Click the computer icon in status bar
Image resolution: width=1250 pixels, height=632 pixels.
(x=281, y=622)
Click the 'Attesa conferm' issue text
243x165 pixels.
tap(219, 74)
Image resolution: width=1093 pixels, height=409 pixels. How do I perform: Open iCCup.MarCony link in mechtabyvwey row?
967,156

...

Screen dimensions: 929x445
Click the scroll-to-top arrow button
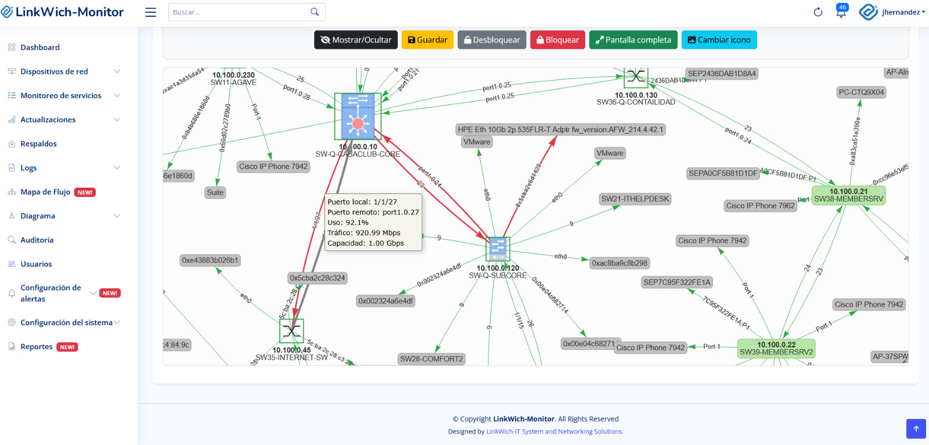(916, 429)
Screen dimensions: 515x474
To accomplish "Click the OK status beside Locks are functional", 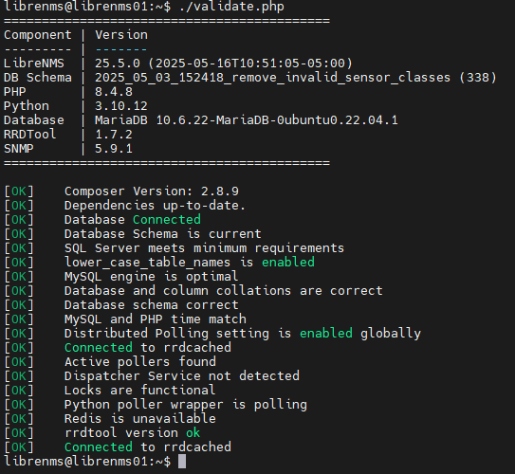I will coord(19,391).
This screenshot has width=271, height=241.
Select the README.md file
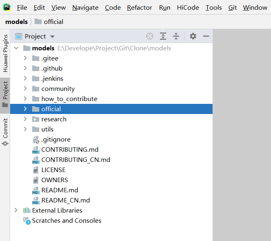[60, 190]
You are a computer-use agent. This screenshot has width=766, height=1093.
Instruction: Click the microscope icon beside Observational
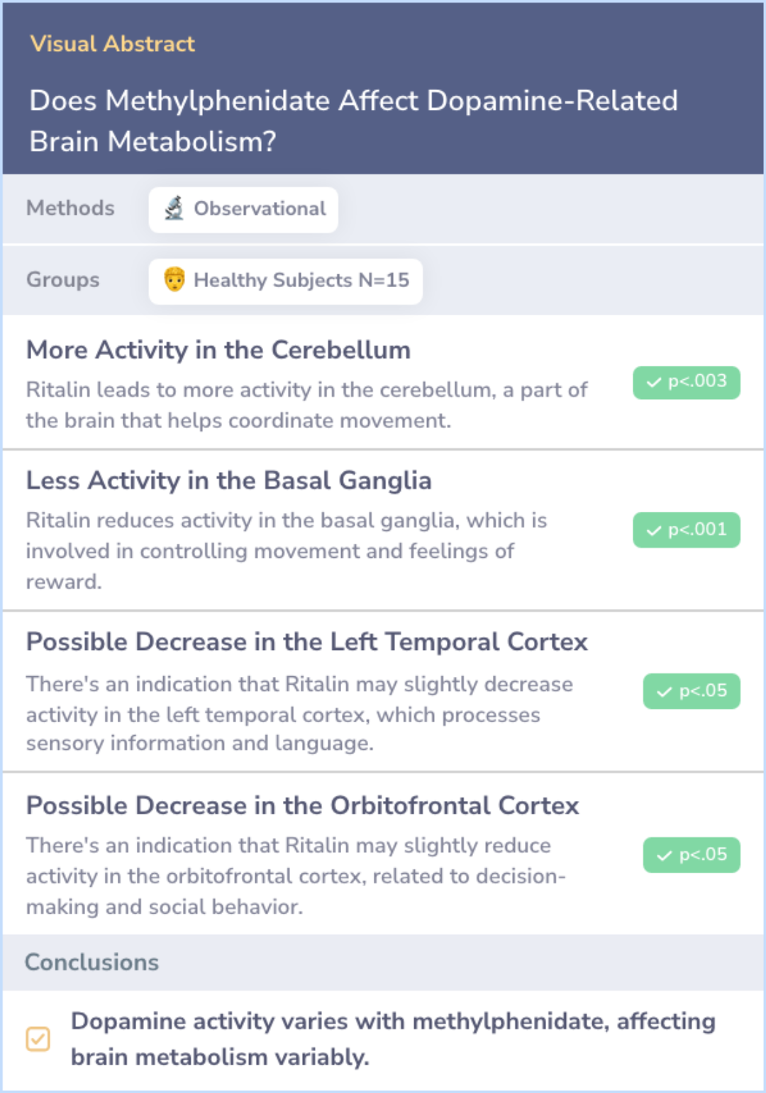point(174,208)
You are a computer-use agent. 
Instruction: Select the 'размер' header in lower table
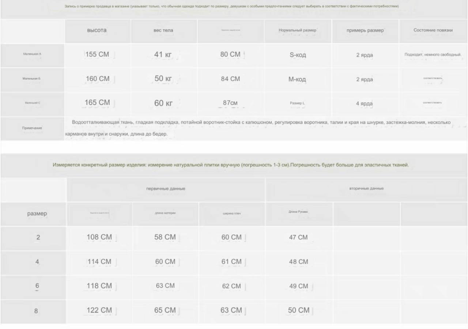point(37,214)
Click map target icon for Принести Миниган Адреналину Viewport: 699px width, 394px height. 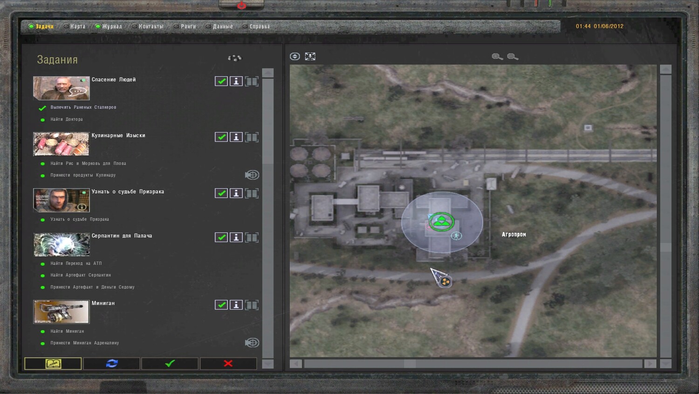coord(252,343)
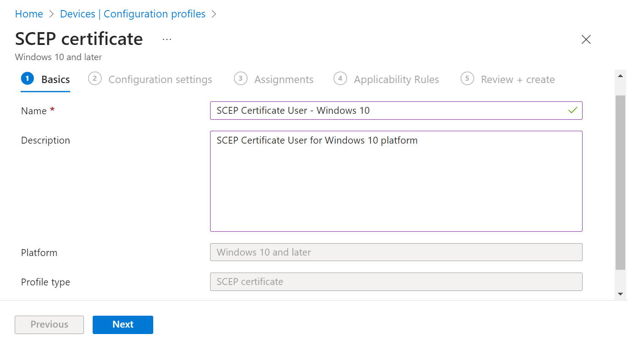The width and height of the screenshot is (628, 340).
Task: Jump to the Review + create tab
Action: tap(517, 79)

### TASK GOAL
For the word "agent", show every line of the entries that holds it.

### EXERCISE RESPONSE
You are a computer-use agent. This screenshot has width=766, height=1093.
You are a computer-use agent. 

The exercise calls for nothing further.